Scontro frontale fra il patriarca Raï e i gruppi sciiti sul ministero delle Finanze

Il porporato attacca, senza nominarli, i gruppi che bloccano la formazione del nuovo esecutivo pretendendo il dicastero. Egli ricorda l’articolo 95 della Costituzione che sancisce parità fra cristiani e musulmani, ma “non assegna un ministero a una certa setta”. Replica il Consiglio superiore sciita: da un alto leader religioso “provocazioni confessionali”.


Beirut (AsiaNews/Agenzie) - In Libano si è consumato ieri un nuovo capitolo dello scontro fra il patriarca maronita, il card Beshara Raï, e le due principali fazioni sciite Hezbollah e Amal, sostenute dal Consiglio superiore sciita. Nell’omelia della messa domenicale il porporato, pur senza nominarli, ha attaccato i due gruppi che bloccano la formazione del nuovo governo pretendendo per loro il portafoglio delle Finanze. Egli si è rivolto al Primo Ministro incaricato Moustapha Adib esortandolo a proseguire le consultazioni per un esecutivo limitato nei numeri, di personalità indipendenti “e lasciare che l’iter parlamentare faccia il suo corso” in conformità alla Costituzione. 

Nella funzione celebrata alla chiesa di Notre-Dame d’Ilij a Mayfouk (diocesi di Jbeil), il card Beshara Raï è tornato sulla crisi politica attraversata dal Paese dei cedri, attaccando i due movimenti sciiti pur senza nominarli in modo aperto. Al contempo, il porporato ha lasciato aperta la possibilità - per il futuro - di una “revisione del sistema libanese, e della ripartizione delle prerogative e dei ruoli”. Un dibattito voluto dalla comunità sciita, ma che il patriarca maronita chiede sia svolto secondo due punti precisi, negati sinora da Amal ed Hezbollah: consacrare la neutralità del Libano; centralizzazione del porto e uso delle armi nelle mani dello Stato. 

Nella messa, dedicata alla memoria dei “martiri della resistenza libanese”, il card Raï ha ricordato la centralità dell’art. 95 della Costituzione, il quale “non assegna un ministero a una certa setta”. Al riguardo, egli domanda se un nuovo emendamento possa essere “imposto con la forza” come stanno cercando di fare le due fazioni sciite. Esso, spiega il porporato, “prevede solamente la parità fra cristiani e musulmani per la posizioni amministrative di primo piano”. “Questo articolo - aggiunge - è stato modificato di nascosto o la volontà di alcuni deve essere imposta con la forza? Questo è inaccettabile nel nostro sistema libanese”. 

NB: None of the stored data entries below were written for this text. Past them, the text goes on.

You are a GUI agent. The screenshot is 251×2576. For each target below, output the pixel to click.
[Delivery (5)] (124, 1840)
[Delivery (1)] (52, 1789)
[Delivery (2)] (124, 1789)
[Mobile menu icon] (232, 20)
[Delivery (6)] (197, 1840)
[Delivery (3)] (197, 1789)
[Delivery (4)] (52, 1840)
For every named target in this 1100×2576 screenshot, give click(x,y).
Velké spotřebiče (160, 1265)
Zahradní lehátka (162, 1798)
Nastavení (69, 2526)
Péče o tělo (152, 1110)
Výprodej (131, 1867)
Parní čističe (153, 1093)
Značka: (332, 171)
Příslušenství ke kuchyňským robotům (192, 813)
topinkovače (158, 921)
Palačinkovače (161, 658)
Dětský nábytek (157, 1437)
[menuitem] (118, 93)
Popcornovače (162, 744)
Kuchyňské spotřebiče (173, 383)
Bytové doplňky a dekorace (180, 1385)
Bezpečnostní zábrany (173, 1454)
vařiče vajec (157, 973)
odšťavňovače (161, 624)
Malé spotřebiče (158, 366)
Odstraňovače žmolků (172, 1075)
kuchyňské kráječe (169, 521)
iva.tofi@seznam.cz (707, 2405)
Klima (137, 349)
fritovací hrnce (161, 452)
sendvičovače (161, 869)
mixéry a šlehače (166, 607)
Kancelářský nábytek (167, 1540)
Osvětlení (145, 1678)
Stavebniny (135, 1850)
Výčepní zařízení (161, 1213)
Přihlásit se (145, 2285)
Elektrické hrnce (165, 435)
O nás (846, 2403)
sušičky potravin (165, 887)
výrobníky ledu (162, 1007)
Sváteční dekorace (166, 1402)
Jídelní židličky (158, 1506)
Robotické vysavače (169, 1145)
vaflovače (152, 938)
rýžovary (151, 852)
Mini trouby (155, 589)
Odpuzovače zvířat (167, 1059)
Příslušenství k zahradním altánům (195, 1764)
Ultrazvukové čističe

Il capo della Chiesa maronita precisa infine di non volersi schierare e di non voler attaccare nessuna comunità, ma di lottare nella difesa dei principi ispiratori e nei valori dello Stato. La sua battaglia di principio è indirizzata contro quanti attentato alle norme e alla legalità stessa della nazione e alla collaborazione fra entità e gruppi diversi. L’obiettivo primario è quello di bloccare l’egemonia di un partito che vuole affermare il proprio potere, minando alla base l’autorità di uno Stato privato del suo potere decisionale e della stessa sovranità.

Alle parole del patriarca maronita non hanno replicato in modo diretto Amal ed Hezbollah, ma è intervenuto in loro sostegno il Consiglio superiore sciita, la più alta autorità religiosa della comunità, la quale si è limitata a criticare i riferimenti al ministero delle Finanze. In una nota diffusa nel pomeriggio di ieri, il Css critica le parole di “una grande autorità religiosa” contro la fazione sciita e “il deterioramento del suo discorso, impregnato di provocazioni confessionali e che deforma la verità”. Il porporato si sarebbe “piegato” ai dettami che arrivano dall’estero e finirebbero per essere “dannosi per il Paese”. “Se chiediamo - aggiunge la nota - che la comunità sciita mantenga il ministero delle Finanze, è per preservare il partenariato nazionale” nell’esecutivo. Il documento si conclude con un richiamo alla cittadinanza e la fine del settarismo: “Abbiamo chiesto e chiediamo - afferma - l’abolizione del confessionalismo politico e l’approvazione della cittadinanza come standard nell’azione politica, all’interno di uno Stato giusto basato sull’uguaglianza di diritti e doveri e che sia indipendente rispetto ai privilegi settari”.